Defendant thereafter filed a motion for protective order to prevent or suspend all further inspection of the computer systems, and for attorneys’ fees.  Plaintiff moved for a finding of contempt based on defense counsel’s violation of the inspection order, and moved for sanctions in the form of attorneys’ fees

The court denied defendant’s motion and granted plaintiff’s motion for sanctions.  It found that, although defense counsel may have provided some access to defendant’s servers and networks, the majority of the inspection was thwarted by defense counsel’s “obstructive tactics.”  The court criticized defense counsel’s changing positions:

In summary, over the course of nine months, the Defense Attorneys’ position regarding the DSFG Reports went from:  (1) not being able to produce the documents, to (2) claiming that the documents could not be found, to (3) offering to "recreate" the documents, to (4) claiming that producing the documents would be "overly burdensome," to (5) hypothesizing that the Plaintiff fraudulently produced the June 2004 DSFG Report, to (6) after receiving Sachse’s incriminating email, producing four of the eleven missing DSFG Reports.  The Court, finding this behavior to be erratic, held a telephonic conference on January 9, 2008, to discuss the whereabouts of the seven remaining DSFG Reports.  During the conference the Defense Attorneys gave an express assurance that such reports could not be located and an implied assurance that the erratic behavior displayed over the prior nine months of discovery would end.  As the Consultant’s affidavit reveals, the Defense Attorneys failed to act in good faith during the inspection, so an order requiring the Defense Attorneys to pay the reasonable expenses associated with the Plaintiff Attorney’s efforts to compel discovery is just.

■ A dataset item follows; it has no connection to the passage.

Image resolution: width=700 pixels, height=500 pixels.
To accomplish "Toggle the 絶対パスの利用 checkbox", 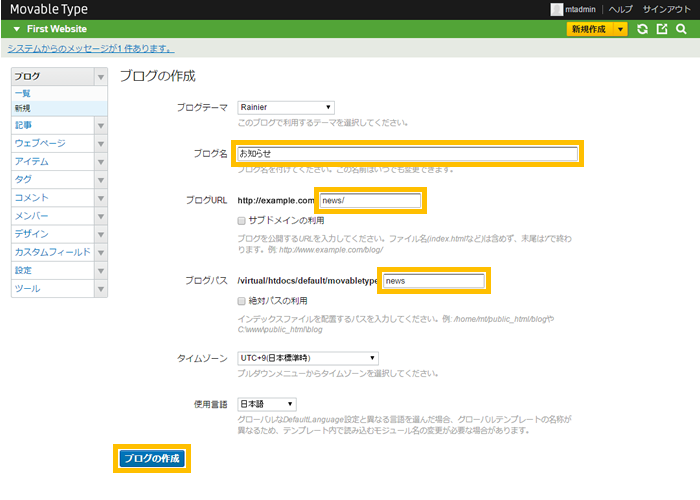I will click(242, 300).
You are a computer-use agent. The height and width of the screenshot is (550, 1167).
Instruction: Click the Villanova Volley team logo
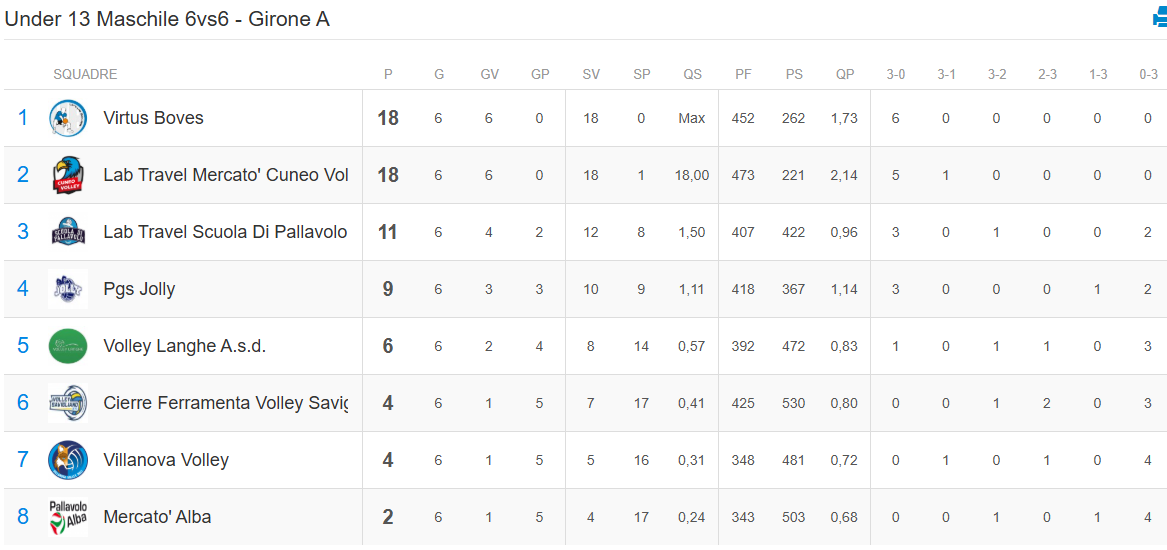coord(68,461)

The court further concluded that defendant’s failure to comply with the Inspection Order and to set forth a consistent and fair reason as to the existence of the DSFG Reports was “inexcusable.”

Accordingly, the court granted plaintiff’s motion for sanctions, and ordered the defense attorneys to pay to plaintiff’s counsel the reasonable expenses and fees associated with enforcing the inspection order, drafting the motions for contempt and for sanctions, and rescheduling the inspection of defendant’s electronic records.  Further, the court ordered the defense attorneys to pay the consultant the reasonable expenses and fees incurred for the preparation, travel, and investigative work that was completed on February 28, 2008.  In addition, the court ordered the defense attorneys to permit the defendant’s electronic records to be inspected under the same terms as previously ordered.

The court denied plaintiff’s request for entry of a default judgment as a sanction, but warned defense counsel that, in the event that they did not comply in full with the court’s directives, it would consider striking the defendant’s answer and entering a default judgment against it.